= Beginning of Section =
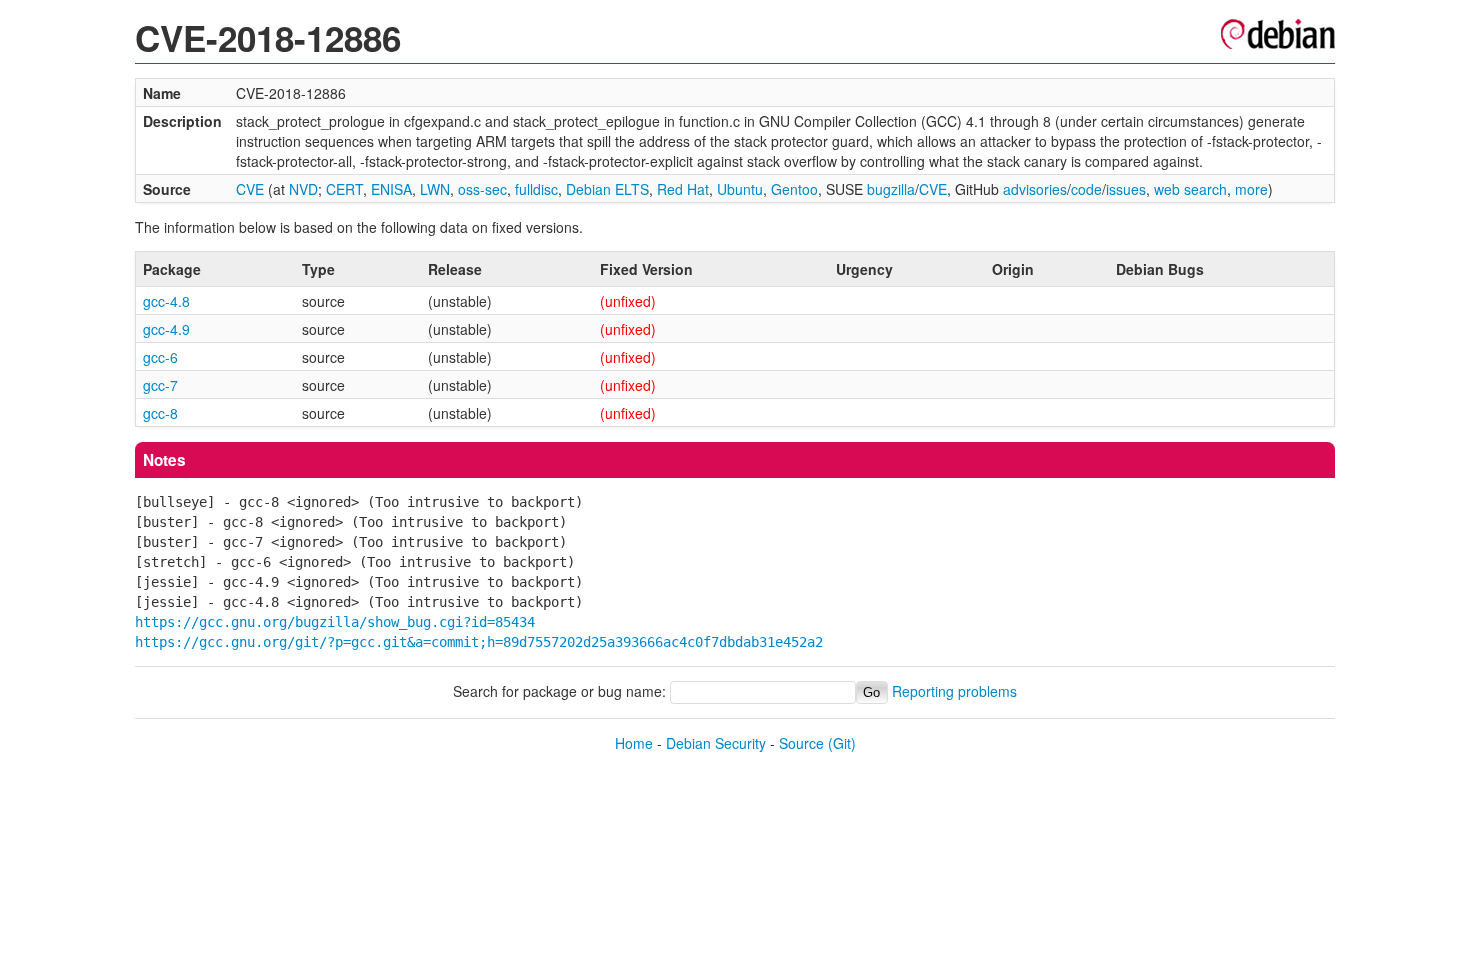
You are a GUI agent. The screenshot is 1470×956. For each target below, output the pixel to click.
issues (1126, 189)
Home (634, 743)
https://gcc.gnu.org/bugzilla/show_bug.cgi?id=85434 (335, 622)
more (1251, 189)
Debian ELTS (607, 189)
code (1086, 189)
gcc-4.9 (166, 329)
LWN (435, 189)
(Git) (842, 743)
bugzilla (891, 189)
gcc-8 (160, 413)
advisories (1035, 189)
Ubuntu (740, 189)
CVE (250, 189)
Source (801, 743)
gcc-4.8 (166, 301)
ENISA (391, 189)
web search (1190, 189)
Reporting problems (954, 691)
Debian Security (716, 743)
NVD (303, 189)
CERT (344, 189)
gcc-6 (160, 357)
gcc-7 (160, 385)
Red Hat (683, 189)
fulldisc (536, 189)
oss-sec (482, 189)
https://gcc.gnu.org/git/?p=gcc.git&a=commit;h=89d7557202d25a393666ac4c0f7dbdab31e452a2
= End of Section =
= Beginning of Section =
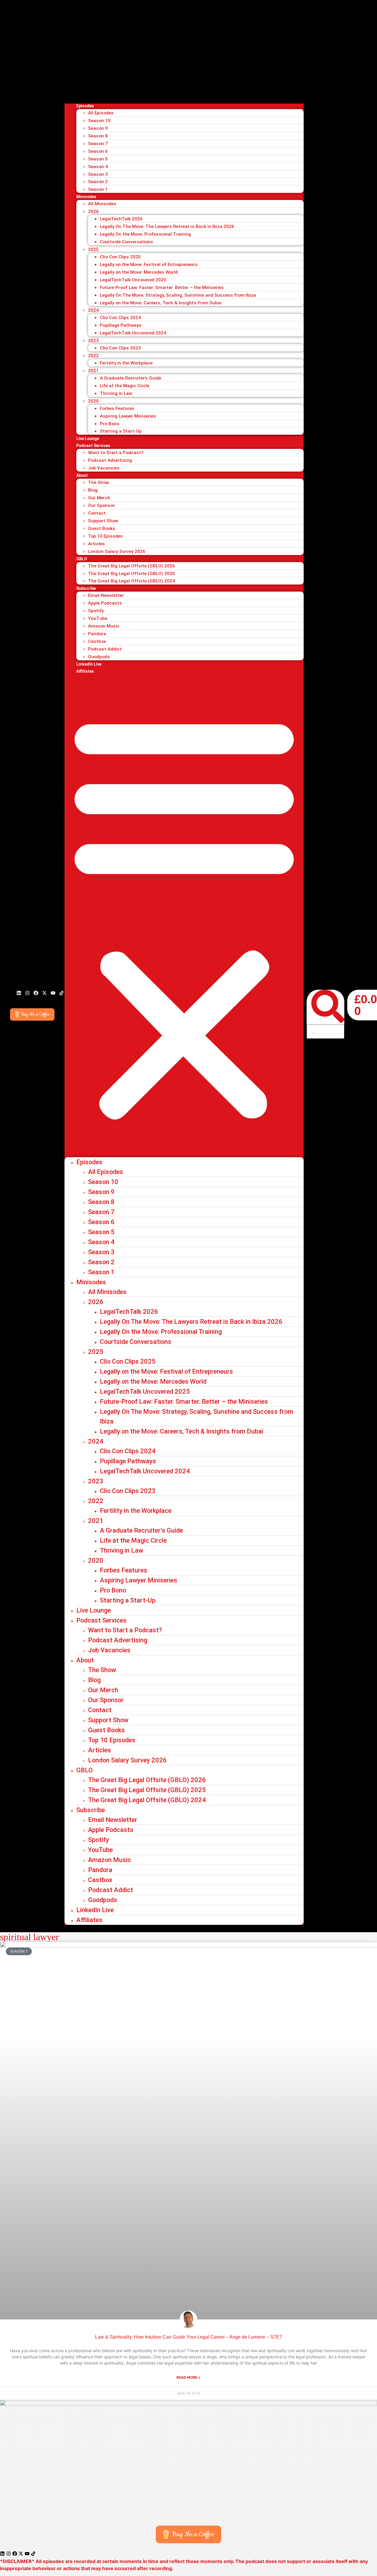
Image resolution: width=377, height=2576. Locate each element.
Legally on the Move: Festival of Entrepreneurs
= End of Section =
■ Problem to work on
Filter the listing above for lines with the word "https", and copy each one you find.

■ Answer to this exercise
https://gcc.gnu.org/bugzilla/show_bug.cgi?id=85434 (335, 622)
https://gcc.gnu.org/git/?p=gcc.git&a=commit;h=89d7557202d25a393666ac4c0f7dbdab31e452a2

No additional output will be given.